Introduction to AcaFinder

AcaFinder is the first ever automated genome mining tool for reliable Acas screening. To more confidently identify Acas given a genome or metagenome assembled genome, AcaFinder implementes two approaches. The first approach is based on guilt-by-association (GBA), meaning that we identify homologs of Acrs first and then search for HTH-containing proteins in the acr gene neighborhood. The second approach is to build an HMM (hidden markov model) database using training data of the 12 known Aca families, and then search for Aca homologs with this Aca-HMMdb instead of Pfam HTH HMMs. In addition to the two implemented approaches, AcaFinder also integrates a CRISPR-Cas search tool (CRISPRCasTyper), a prophage search tool (VIBRANT), and in-house a Self-targeting spacer (STSS) searching tool, providing users with detailed information vital to the assessment of Aca predictions.

Workflow of AcaFinder

Step 1) The input faa file will be used as query to DIAMOND blastp against the built-in dbAcr for Acr homologs (coverage > 60%, Evalue < 1e-3).
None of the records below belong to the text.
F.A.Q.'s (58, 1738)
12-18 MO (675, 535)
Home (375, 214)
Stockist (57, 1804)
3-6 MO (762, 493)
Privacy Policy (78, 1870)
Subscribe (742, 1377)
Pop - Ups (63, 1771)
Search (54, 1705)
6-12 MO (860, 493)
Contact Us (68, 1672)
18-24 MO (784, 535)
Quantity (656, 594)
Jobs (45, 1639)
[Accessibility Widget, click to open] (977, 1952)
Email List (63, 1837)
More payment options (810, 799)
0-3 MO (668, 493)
Once Acr homologs are determined, the input fna file will be scanned for short-gene-operons (SGOs) by the following criteria: (i) All genes < Acr homolog length (99.9% Acrs in dbAcr are less than 200aa); (ii) All intergenic distances < 250bp; (iii) All genes on the same strand; and (iv) at least one acr homologous genes in the SGO.
Step 2) Each SGO will be scanned for HTH-containing genes using hmmscan using the HTH-HMMdb or its subset HTH-HMM_strictdb as database.
Step 3) HTH-containing proteins from SGOs will be output as candidate Acas. All non-Aca and non-Acr genes in SGOs will be further annotated with Pfam database using PfamScan.
In addition to the identification of Acas and Acr-Aca operons, AcaFinder will also scan the input fna file for prophages, CRISPR-Cas systems, and self-targeting spacers (STSs).